A manufacturer’s range can draw its visual reference from either the smallest car or the largest.
Peugeot is a famous case of its style being led by a car from the bottom of the range. The 1983 Peugeot 205 ended what was seen at the time as a rough period for the firm. Subsequent models referred to the 205 in the hope that 205 magic might rub off. Top down is the reverse: the big car leads. Yesterday the news wires burned incandescent with discussions and reports of Opel’s new Crossland X, a vehicle dimensionally very similar to the Mokka.
Visually, however, the Crossland X takes a notable percentage of its design themes from the lovely little Opel Adam. In some ways the theme has more space to breath. The base of the A-pillar, which is the Adam’s least satisfactory aspect is thematically similar yet can
extend more while still retaining the flow from side to front. The most evident shared feature is, of course, the roof and the brightwork around the top of the sideglass. The roof is blacked out and the brightwork shoots back parallel with the lamps, as the Adam does. The effect is of a scaled up Adam.
To some extent, the new Astra does something similar with its brightwork and so does the new Signum (especially on the estate version).
So, clearly Opel are pleased with the Adam’s style and are rolling-out some elements on their later cars. In this part of the text I am supposed to now say if this is a Good Thing or a Bad Thing. These days I’d be reluctant to attempt to second guess the market. In some ways, customers seem quite indifferent to design details and mediocrity ought to be poison.
By the same token quite nice design is not consistently rewarded either. It seems that a bad design can be carried by a hot brand and a cold brand mostly doesn’t get far on the back of good looks. Exceptions abound and the explanations may lie in other cells on the spreadsheet. Hyundai have got a good reception for their design work and I think (without a shred of evidence, your honour) that customers like the tidy, slightly expressive design theme Hyundai is using.

Assignment
Extend the commentary above on how Opel's new models borrow design themes from the Adam, continuing from its last sentence.

Information supplied
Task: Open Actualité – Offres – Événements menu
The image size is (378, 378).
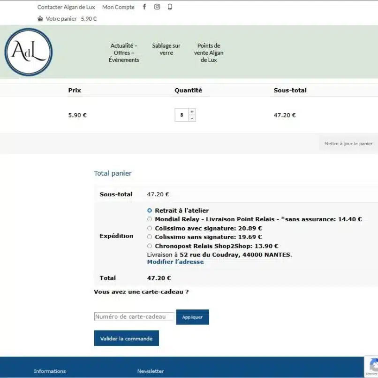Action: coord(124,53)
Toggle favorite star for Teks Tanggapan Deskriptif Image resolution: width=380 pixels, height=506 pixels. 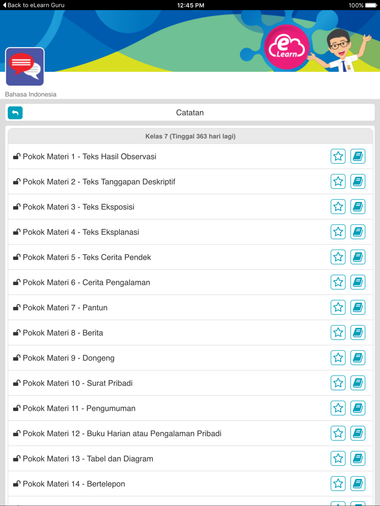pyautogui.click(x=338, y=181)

==

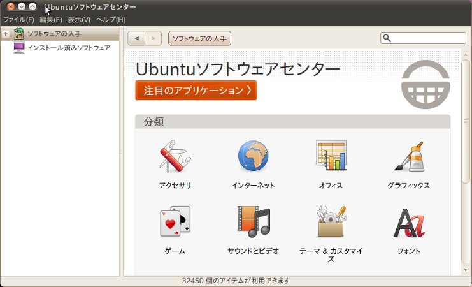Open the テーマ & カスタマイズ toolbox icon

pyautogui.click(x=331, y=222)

...

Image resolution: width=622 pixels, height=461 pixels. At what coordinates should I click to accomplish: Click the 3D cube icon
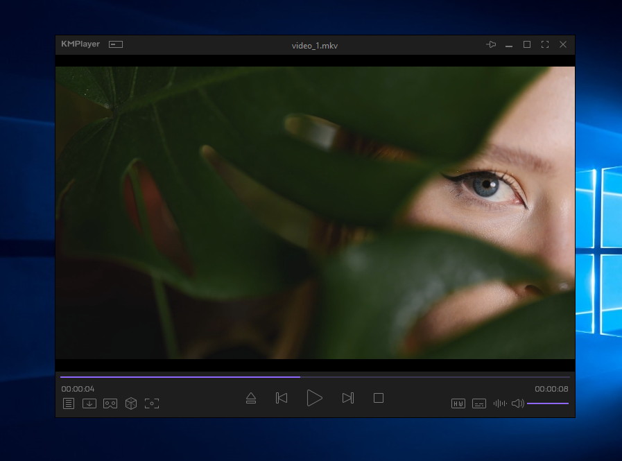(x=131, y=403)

Response area
Kia have done well with the Ceed 5-door but the very striking Ceed 3-door is a rarity and has done nothing to attract attention or change perceptions. Renault and Opel also carefully placed pearls (the Megane coupe and Astra coupe) before the swinish market and gained nothing. And, as we have said here a lot, much of Mercedes design and latterly, Ford’s is quite ordinary (at best) but still shifts the metal (though less so for Ford).
So, the upshot of this is: does it matter so very much if the Crossland X looks like a car from lower down the price ladder? Does anyone think like that any more anyway? The simple truth might be: the Adam has nice roof and it works on the Crossland. There is nothing more complex to it either way.
Side note: Opel are, in my mind, notable for displaying really luscious interior colours in their brochures and publicity and for the public never to take them up. The Crossland visuals show lease-car grey from left to right and up to down. Have Opel finally given up on offering warm tan and creamy reds? The first Meriva had a very distinctive interior and some eye-stroking colours. The Crossland, which replaces the Meriva does not (so far).